Inside the country the isolation was severe, a duplication of the deprivations and isolation the Khmer Rouge suffered during their years of obscurity. The revolution was under way from the first day. Perhaps unconsciously, the Khmer Rouge took Cambodia backwards into the nineteenth century in order to reconstruct a communist society and achieve industrialization within a decade. Cambodians would be required to make a supreme effort; there would be no time for anything but work. Within one year the people were scattered across the country in semiautonomous fortresses that were begun in 1973. They slept in barracks, ate in canteens, gave up their young children, and worked. All else was banned: markets, money, schools, books, religion, prayer, idle hours of conversation and laughter, music. The people worked every day with rare days off for “political education.” The workday began about six in the morning and could last
until eight or ten in the evening. The workday, like the amount of food and quality of shelter, varied dramatically, but the common condition for the city people that first year was fatigue mixed with fear.

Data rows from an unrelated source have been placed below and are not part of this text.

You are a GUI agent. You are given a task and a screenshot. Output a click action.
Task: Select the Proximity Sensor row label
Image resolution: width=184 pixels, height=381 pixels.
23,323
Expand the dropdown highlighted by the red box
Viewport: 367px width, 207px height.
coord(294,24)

From the beginning the Khmer Rouge ruled by terror. They killed the leading “enemies of the revolution” in the first weeks—the former police and military figures of Lon Nol's regime and the political and bureaucratic elite of the old society. Certain professionals such as teachers, engineers, and doctors were executed in the first wave because they too were classified as dangerous counterrevolutionaries. These first executions combined with the evacuation were sufficient to fill the city people with dread and foreboding. Many had been separated from family and friends and were at the mercy of strangers who barely had adequate food for themselves. Everyone had to depend on the authorities to provide for all needs—food, clothing, medicine, dry goods, and tools. No one could afford to challenge an order or protest conditions. Anyone who did might disappear.
In this way Cambodia became one great labor camp where workplace and home were fused together in a piece of land from which there was no exit. By official decree citizens were either peasants, workers, or soldiers in the new country of “Democratic Kampuchea.” They were promised one right—the right to work. The peasants and workers were building up an industrial base and expanding the agricultural production for the new superstate; the soldiers were defending the country. Immediately there were volleys with the Vietnamese, in frontier areas where the border was unclear or contested. The catastrophe of the seizure of the American commercial ship
Mayaguez
prevented aggressive Cambodian patrolling of offshore islands where the only border was the French colonial-era Brevie maritime line. Early on Cambodians had landed on a Vietnamese island, the Vietnamese hit back hard, and the Cambodians retreated. In the Mayaguez incident, they also backed off and released the ship's crew. The U.S. bombed Cambodia anyway. Afterwards, over those first two years the Cambodians had little concern with foreign affairs other than fears of more American attacks. At this stage Vietnam seemed less a threat than the United States.